Since that day, Hussein tried to make sure Firas never left his home.
"Now, I thank God that we are saved and that my son will never be an IS fighter."
Women line up at the entrance of the camp and throw away their niqabs and burkas.
It is the first time in more than two years they have shown their faces in public.
The wire fence is festooned with blacks scarves, their revealed faces symbols of freedom.
Hana from Gogjali arrived at Hasansham camp where she met again with three of her cousins. She also reunited with her husband who escaped to Erbil in the summer of 2014, and she hasn't seen him since.
"I managed to hide a mobile phone in a hole I made on the floor of my bedroom," she said.
"I knew I was risking a lot. Everything was forbidden: television, phones, any form of communication with the outside world. IS did not want us to know what was happening beyond their control."
If they discovered she had a phone she might be whipped in front of a crowd in the town's square, or worse end up in one of the group's notorious dungeons.
|One day I looked in the mirror and did not recognise the reflection in it. I did not know who was the woman hidden by the black cloak.
- Hana, Mosul resident
"But I needed to talk to my husband, I prayed everyday to see him again," she said.
Hana holds a mobile phone in her hand, and now feels safe to talk to family members.
She cries and embraces her cousins, aware they are lucky to survive the ordeal.
"In the last few days I thought I would die. There was no more food, no electricity, even water was scarce," she said.
"We knew that staying in Gogjali was terrible but we also knew that escaping was dangerous too. We have heard that many civilians have been punished because IS found them while fleeing."

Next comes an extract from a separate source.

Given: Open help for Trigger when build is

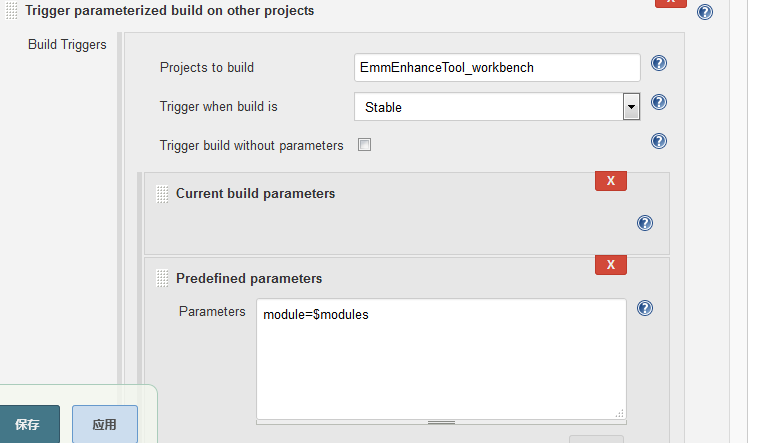Looking at the screenshot, I should tap(659, 102).
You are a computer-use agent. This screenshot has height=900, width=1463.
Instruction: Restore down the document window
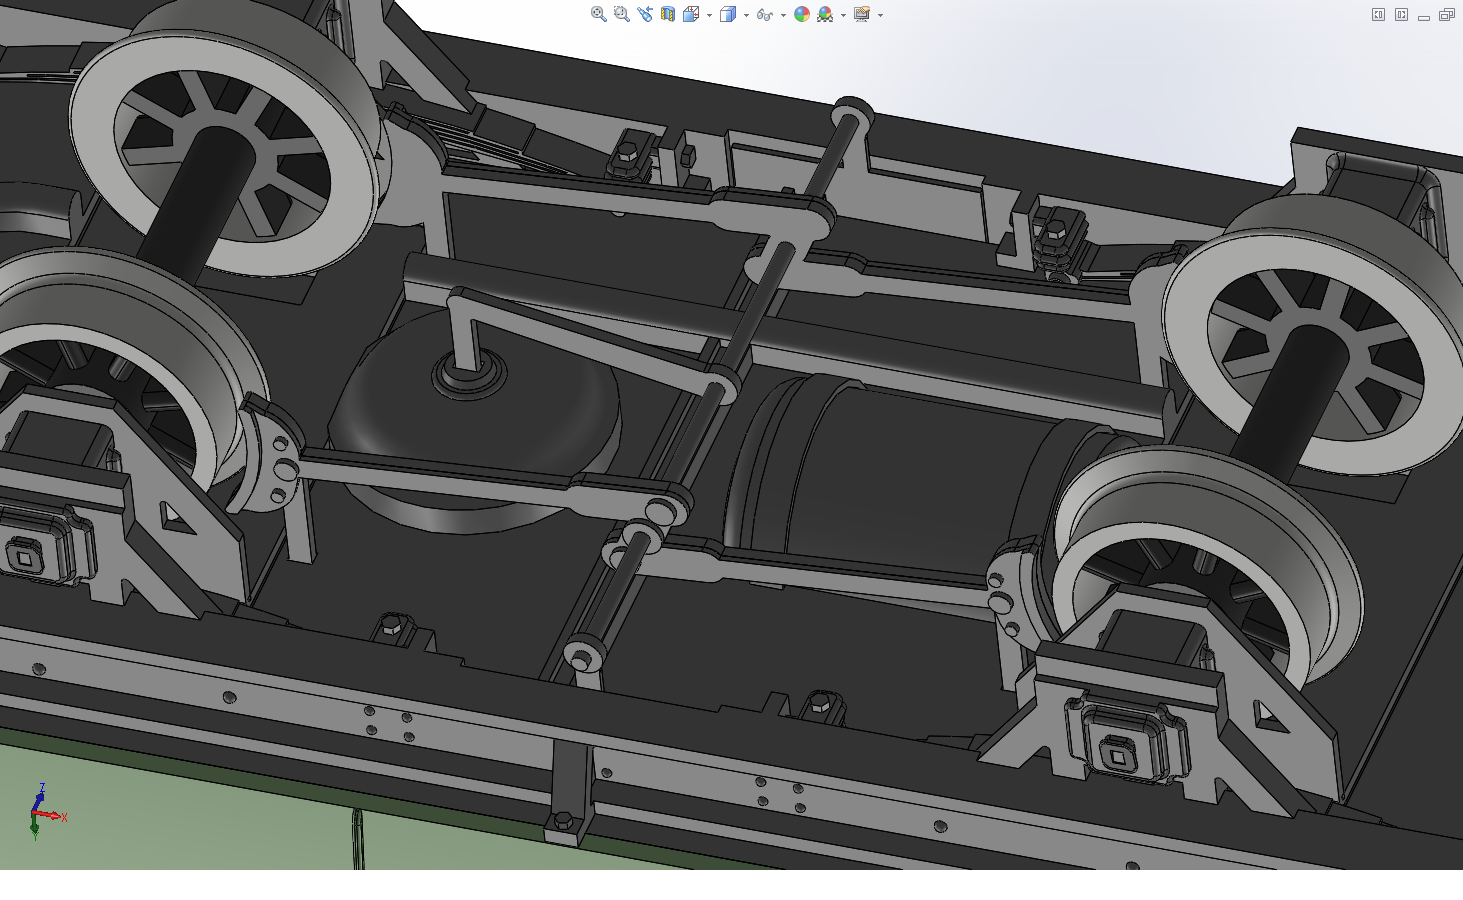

There have been reports of dozens of civilians murdered by the militants for trying to break out of the city.
|They do not want citizens; they are looking soldiers only willing to die.
- Hana, Mosul resident
Hana threw her burka on the metal fence of the camp alongside the other black veils of the other women waving in the wind.
Now her face is adorned with a turquoise scarf, and she can finally show her smile.
"For two years I have almost never left my house. I could go out only when accompanied by an immediate relative," she said.
"I was not used to wearing burkas, but the real shock for me was the imposition of the gloves. One day I looked in the mirror and did not recognise the reflection in it. I did not know who was the woman hidden by the black cloak."
She said she was banned from working, studying, even felt restricted thinking her own thoughts.
"They do not want citizens; they are looking soldiers only willing to die."
For Hana and her husband, they are lucky enough to start a new life in Erbil. Thousands of other refugees will be living the coming weeks, months, or possibly years in tents, but free from the shackles of IS rule.